Je les observe un instant, mon regard accroché sur leurs silhouettes rapprochées. Michaela sourit à Adam, son bras appuyé sur le sien avec une légèreté qui me fait frémir d’une manière que je n’arrive pas à identifier. Leurs voix se mélangent, leurs rires résonnent dans l'air chaud de l'après-midi. Adam semble détendu, plus à l’aise que jamais, riant à une de ses blagues. Mais moi, je reste là, immobile, une sensation étrange serrant ma poitrine.
Qu’est-ce qui m’énerve autant ? Je n’ai pas à me sentir ainsi. Après tout, Michaela n’a rien fait de mal. Elle est juste… elle. Mais quelque chose dans la façon dont elle le touche, comment ses gestes sont fluides, un peu trop familiers, me déstabilisent.
Je sens un pincement au ventre. Pourquoi est-ce que ça me fait ça ? Je déteste cette sensation, cette jalousie sourde que je tente de cacher.
Je détourne le regard, essayant de me concentrer sur autre chose. Un renne qui s'éloigne, des oiseaux qui volent au loin. Mais rien ne parvient à apaiser ce tumulte intérieur.
Je me prends la tête dans les mains, comme pour chasser cette vague d’émotions confuses.

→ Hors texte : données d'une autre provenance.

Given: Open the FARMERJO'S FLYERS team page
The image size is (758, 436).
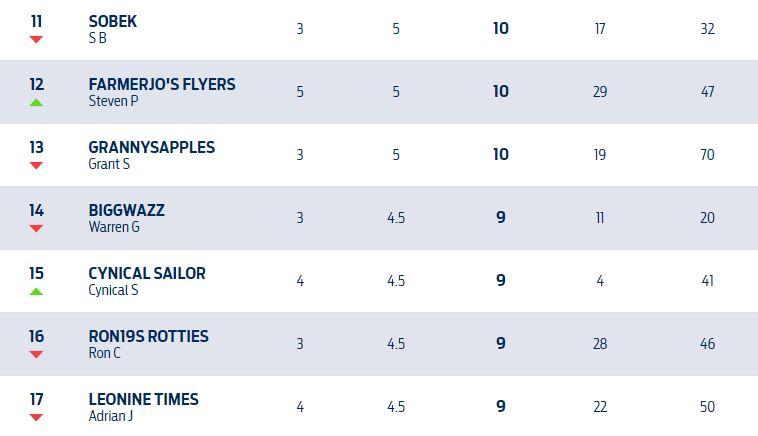Looking at the screenshot, I should (x=162, y=84).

C'est absurde. Pourquoi est-ce que je me sens ainsi pour quelqu’un qui ne fait même pas attention à moi de cette manière ?

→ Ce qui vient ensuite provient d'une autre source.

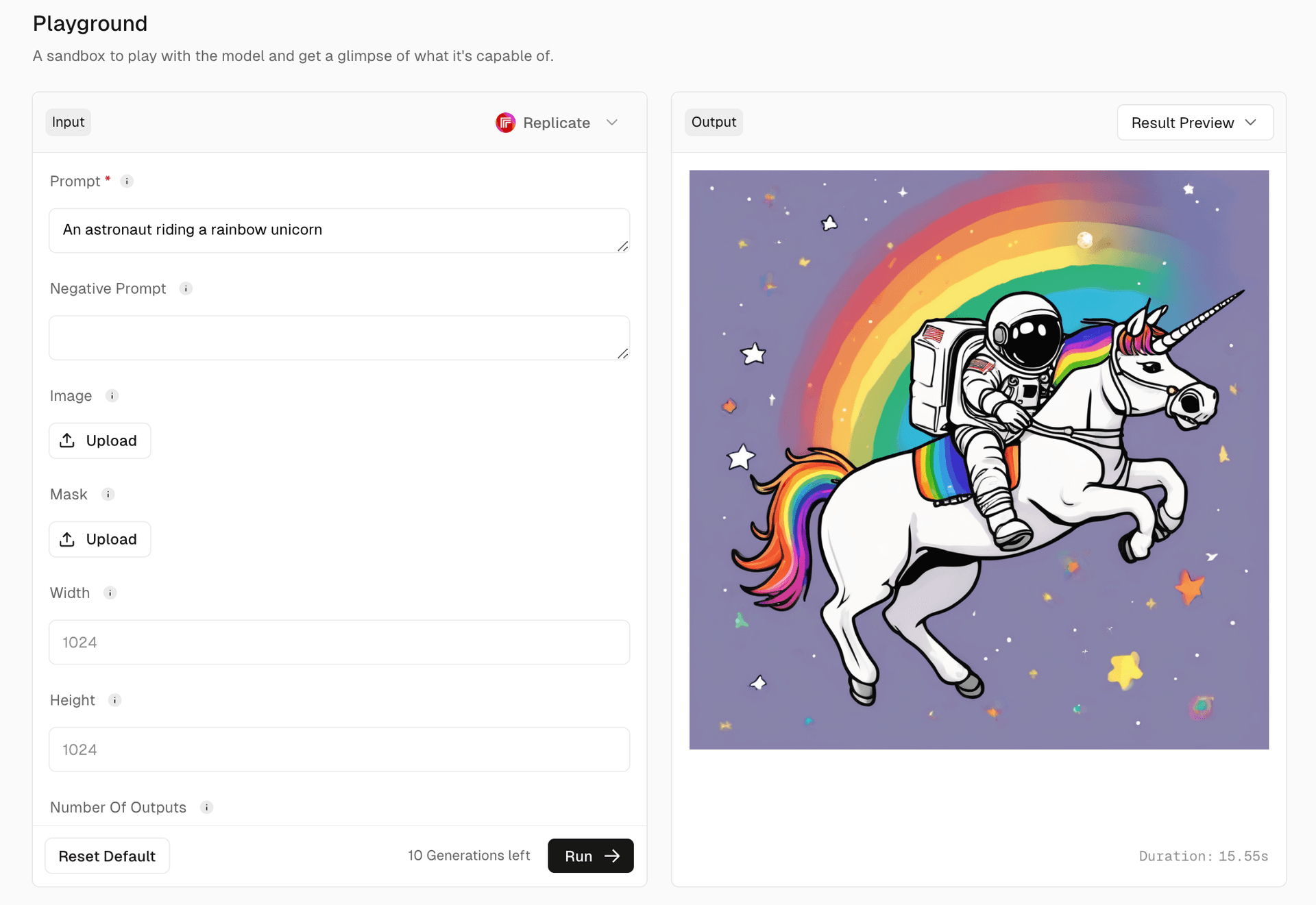Expand the Replicate provider chevron
Screen dimensions: 1316x905
coord(612,123)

— Isabelle, vous allez bien ? La voix d’Adam, inquiète, m'arrache à mes pensées. Il s’est détaché de Michaela et me regarde, un peu perplexe.
Je relève la tête et croise son regard. Mes émotions s’emballent encore un peu plus, mais je tente de garder un masque impassible.
— Oui, tout va bien, je réponds, en forçant un sourire.
Il me scrute un moment, comme s’il cherchait à voir à travers mon masque, mais il hausse finalement les épaules, ne semblant pas vouloir insister.
— D'accord, si vous dites que ça va.
Il me lance un regard un peu trop intense, comme si quelque chose clochait, mais il détourne vite les yeux. Michaela, elle, continue de faire des blagues, mais son comportement me semble soudainement plus… calculé. Est-ce que je suis en train de surinterpréter tout ça ?
Je me secoue mentalement. Ce n’est rien. Juste une petite crise de jalousie. Ce n’est rien.
Mais plus je regarde Michaela et Adam, plus je me demande si ce n’est pas en train de devenir quelque chose.